# [EXTRAIT DU DOCUMENT]
>>>
Pour relever ce défi, l’inclusion financière en zones rurales doit aller bien au-delà de l’accès à un compte ou à un crédit. Elle doit avant tout renforcer la résilience des populations. C’est précisément sur cet enjeu que les institutions de microfinance interviennent aujourd’hui, en réinventant l’avenir de l’inclusion financière rurale à travers le continent.

Réinventer l’inclusion financière rurale : le cas du modèle High-Tech, High-Touch d’Advans

Les banques traditionnelles ont longtemps eu du mal à servir les populations rurales en raison des coûts opérationnels élevés, de l’isolement des communautés et de la nature informelle des revenus agricoles. L’essor de la finance digitale n’a pas fondamentalement changé cette situation, car peu d’agriculteurs disposent encore d’un accès fiable à Internet.
Avec une augmentation de 26% de ses crédits agricoles en seulement un an, Advans, groupe de microfinance de premier plan actif dans plusieurs pays africains, a rapidement pris conscience de ce potentiel et adopté une approche High-Tech, High-Touch en zones rurales.

Tout d’abord, en s’associant avec des coopératives et des associations villageoises, Advans a construit un modèle basé sur la proximité et les relations en présentiel, pour informer, éduquer et partager les risques. La technologie a ensuite été introduite progressivement afin de faciliter les transactions et le remboursement des prêts, ainsi que pour proposer des crédits scolaires. Cette expansion est portée par des innovations digitales adaptées aux réalités rurales. Par exemple, au Ghana, Mobibank, une plateforme USSD, est devenue le principal canal de remboursement des crédits ruraux, permettant aux clients d’effectuer des transactions sans accès à Internet. En Côte d’Ivoire, Advans Mobilité propose des fonctionnalités de banque mobile permettant aux agriculteurs de consulter leurs soldes et de gérer leurs finances via des téléphones non connectés comme des GSM.
<<<
# [TÂCHE À RÉALISER]
Dans l'extrait sur l'inclusion financière rurale ci-dessus, recopiez mot pour mot tout le passage qui va de « Tout d’abord, en » jusqu'à « comme des GSM. » inclus.

# [DONNÉES FOURNIES]
>>>
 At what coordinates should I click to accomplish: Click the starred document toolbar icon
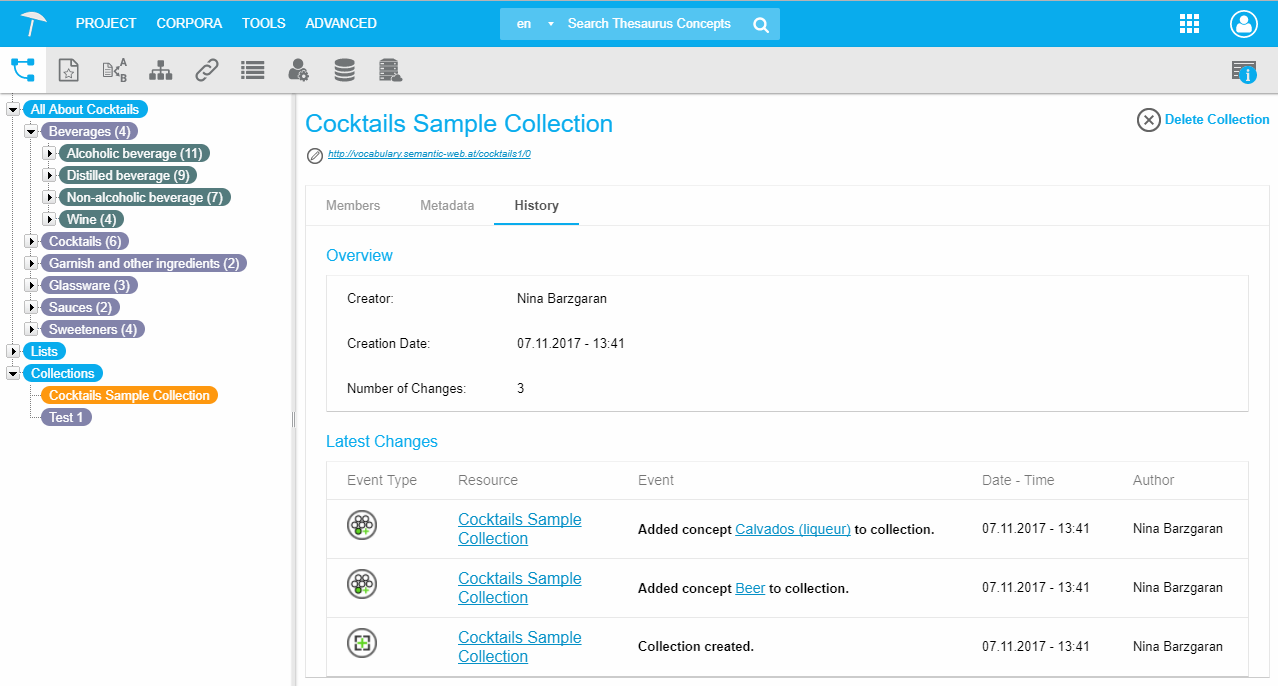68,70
<<<
>>>
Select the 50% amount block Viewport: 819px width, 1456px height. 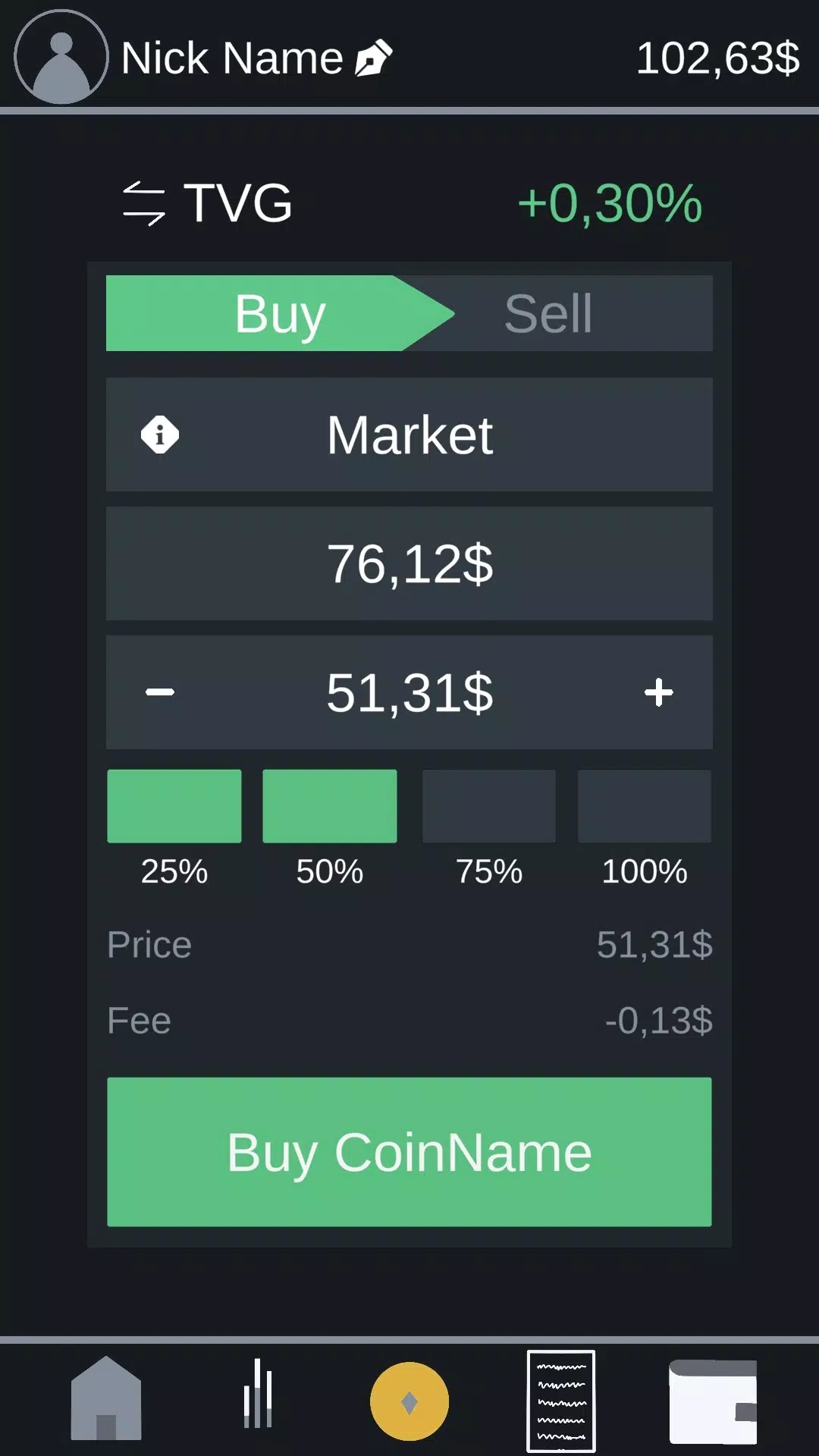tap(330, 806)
<<<
# [RÉPONSE DE L'EXERCICE]
Tout d’abord, en s’associant avec des coopératives et des associations villageoises, Advans a construit un modèle basé sur la proximité et les relations en présentiel, pour informer, éduquer et partager les risques. La technologie a ensuite été introduite progressivement afin de faciliter les transactions et le remboursement des prêts, ainsi que pour proposer des crédits scolaires. Cette expansion est portée par des innovations digitales adaptées aux réalités rurales. Par exemple, au Ghana, Mobibank, une plateforme USSD, est devenue le principal canal de remboursement des crédits ruraux, permettant aux clients d’effectuer des transactions sans accès à Internet. En Côte d’Ivoire, Advans Mobilité propose des fonctionnalités de banque mobile permettant aux agriculteurs de consulter leurs soldes et de gérer leurs finances via des téléphones non connectés comme des GSM.